As we strive to corroborate rumors of centuries-old soups, language barriers and the limitations of local libraries—not to mention pandemic travel restrictions— stand ominous and imposing in the pursuit of truth. If only the internet had been around to document these creations and even give them their own social media profiles.
Assuming you aren’t cutting your perpetual-stew teeth with Sherpas at Mount Everest altitudes, the theory is straightforward from a human food safety perspective: no disease-causing or toxin-producing bacteria can survive the temperatures required to maintain a constant simmer. Simmer your prized stock safely to your heart’s content.
But the addition of liquid to replace ladled servings and angel’s share has internet pundits quibbling about the molecular composition of storied soups. The scientific scuffle evokes the same metaphysical, existential cogitations as pondering whether you are still the same person if all the atoms in your body are replaced every five years or so.
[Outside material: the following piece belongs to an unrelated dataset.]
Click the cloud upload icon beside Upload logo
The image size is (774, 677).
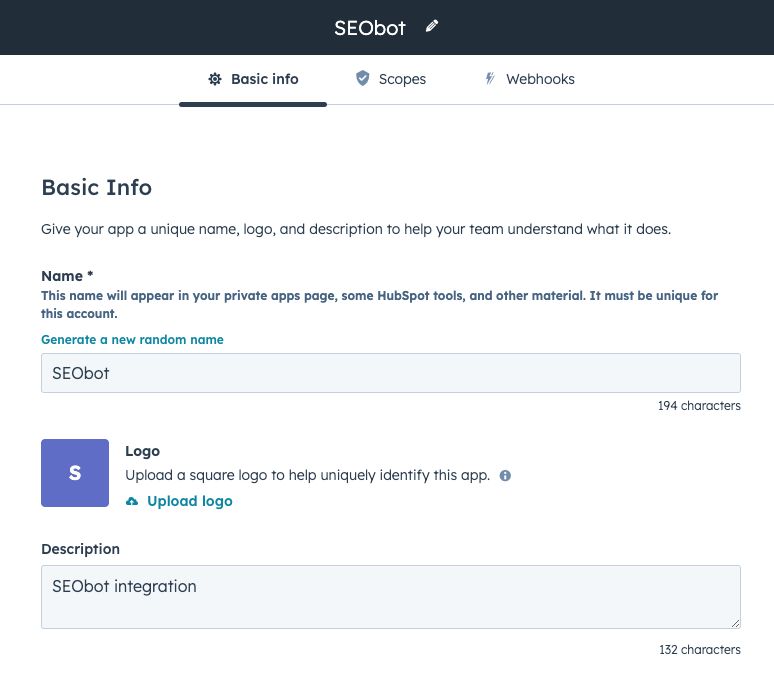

I yam what I yam, if you ask me. What interests me more is the luck, the historical context, and the whimsy involved with an enduring soup. We’re not talking about some art treasure or Twinkie that can be hidden in a vault or forgotten in time, only to be rediscovered decades later. We’re talking decades of daily supervision. We’re talking decades of keeping a stove on, through power outages and gas shortages, droughts and floods. We’re talking about weathering societal strife, civil wars, world wars, economic downturns, and natural disasters. We’re talking about decades of not running into or tipping over the pot. If you’re a restaurant, just having enough customers to stay a few years is an enormous feat. To me, the real joyous takeaway here is trying to imagine the epic trip each pot could tell us about.
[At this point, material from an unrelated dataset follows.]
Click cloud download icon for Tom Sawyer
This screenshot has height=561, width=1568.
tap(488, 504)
Is it worth it? Without delving into nutritional science or taste tests, the operating assumption should probably be that more delectable the broth is, the more likely you’ll strive to keep the fires burning. Besides, if you’re trying to make chicken soup for the eternal soul, it might as well be a perpetual stew.
John Wang, ’03, is the founder of Queens Night Market in New York City and the co-author, with wife Storm Garner, of the award- winning cookbook “The World Eats Here” (The Experiment, 2020).